**What you have to do**
Rewrite the material between the lines holding "Task: Click the" and "[x=614, y=406]", inclusive, substituting "Screenshot size" for every "Screen dimensions" and keeping everything else the same.

Records to use start

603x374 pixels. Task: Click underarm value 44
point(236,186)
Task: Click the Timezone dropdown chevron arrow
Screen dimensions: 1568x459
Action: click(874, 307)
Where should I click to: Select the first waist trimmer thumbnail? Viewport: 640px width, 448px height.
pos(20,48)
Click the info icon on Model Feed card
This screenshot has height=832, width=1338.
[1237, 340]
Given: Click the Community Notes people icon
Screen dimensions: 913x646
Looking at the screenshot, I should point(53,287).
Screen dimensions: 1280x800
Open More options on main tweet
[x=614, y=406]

Records to use end
Records to use start

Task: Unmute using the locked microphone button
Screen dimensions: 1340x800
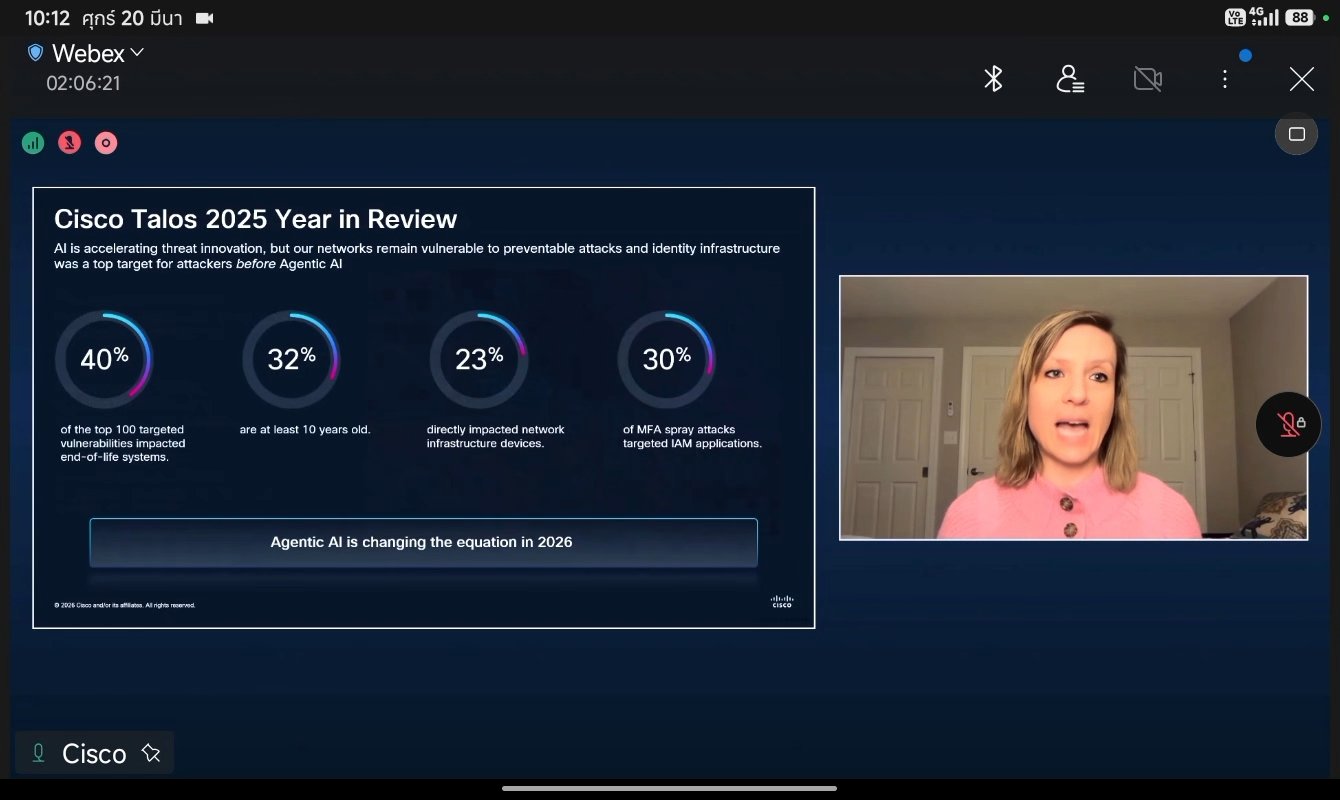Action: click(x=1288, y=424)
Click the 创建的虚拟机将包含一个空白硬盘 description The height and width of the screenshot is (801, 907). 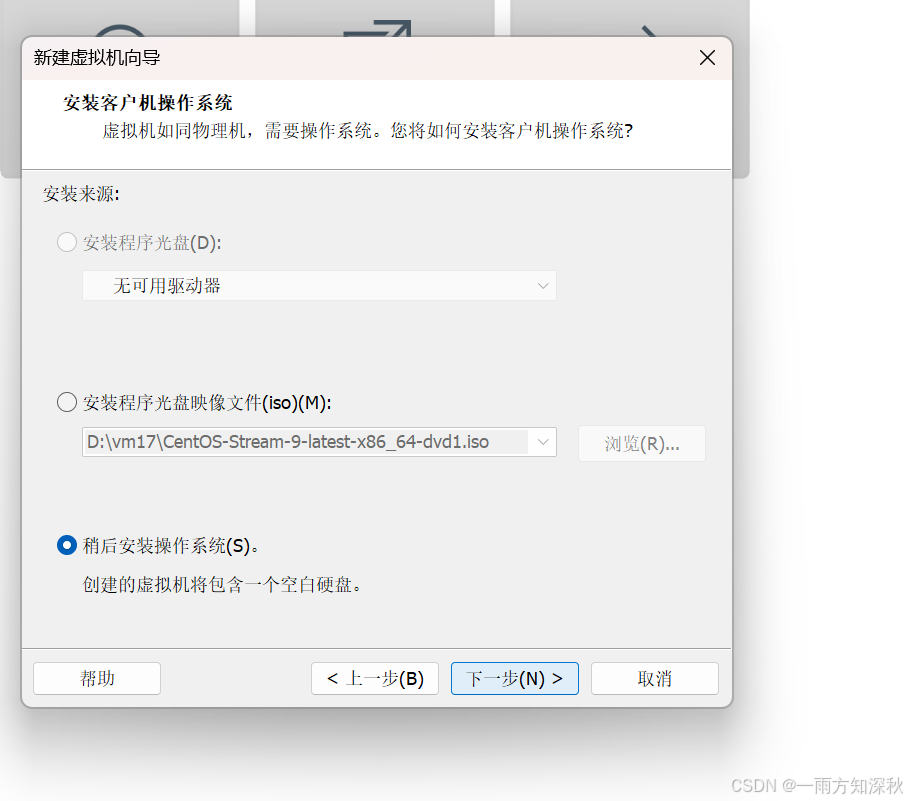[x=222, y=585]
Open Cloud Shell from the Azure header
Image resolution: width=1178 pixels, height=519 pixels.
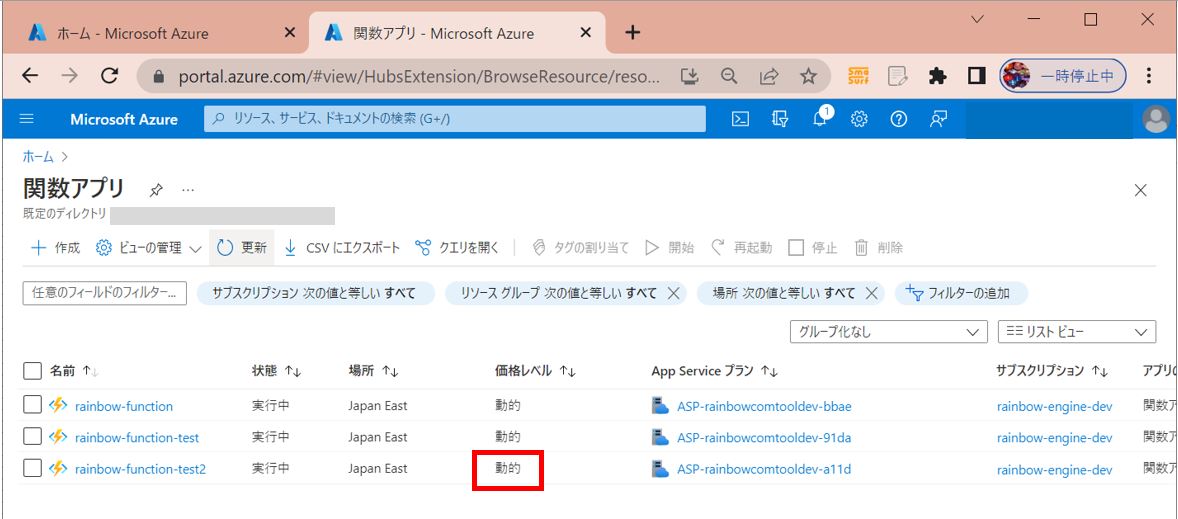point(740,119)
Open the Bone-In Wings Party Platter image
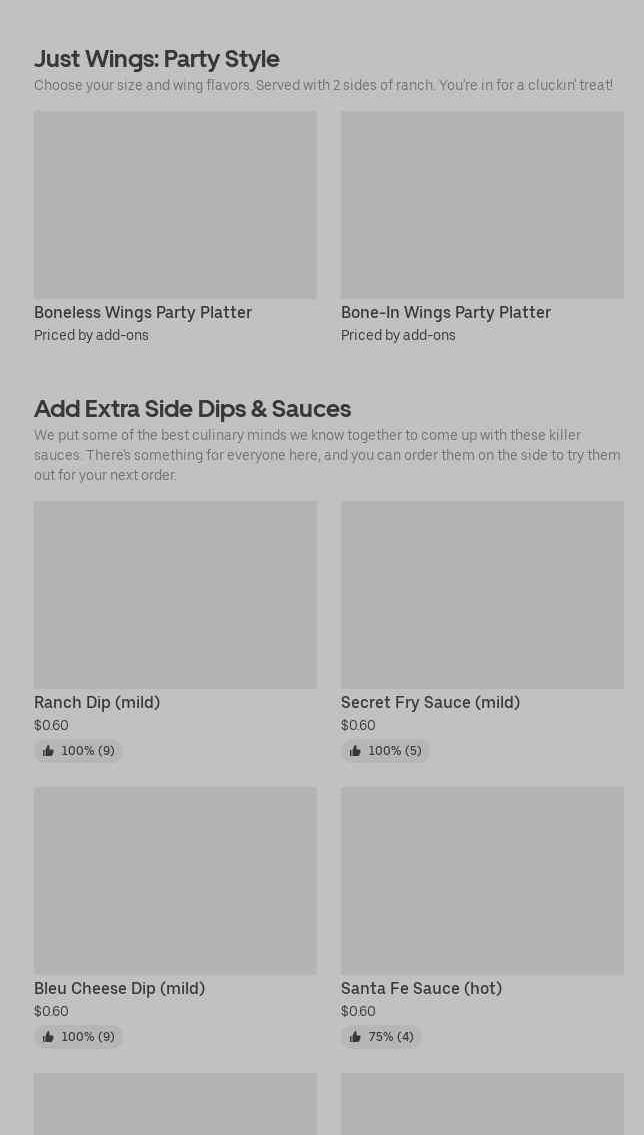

Records to use end
Records to use start

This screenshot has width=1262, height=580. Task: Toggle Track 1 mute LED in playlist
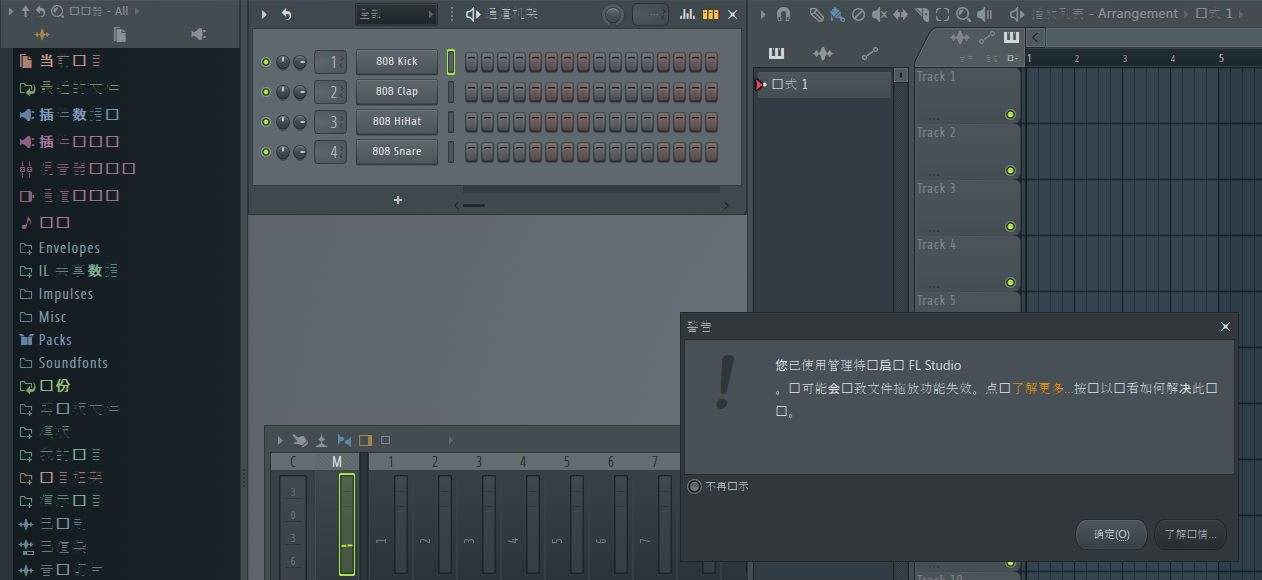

Records to use end

**Task output**
Task: Click the Timezone dropdown chevron arrow
Screenshot size: 1568x459
Action: click(874, 307)
Where should I click to: Select the first waist trimmer thumbnail? Viewport: 640px width, 448px height.
pos(20,48)
Click the info icon on Model Feed card
This screenshot has height=832, width=1338.
[1237, 340]
Given: Click the Community Notes people icon
Screenshot size: 913x646
Looking at the screenshot, I should point(53,287).
Screenshot size: 1280x800
Open More options on main tweet
[x=614, y=406]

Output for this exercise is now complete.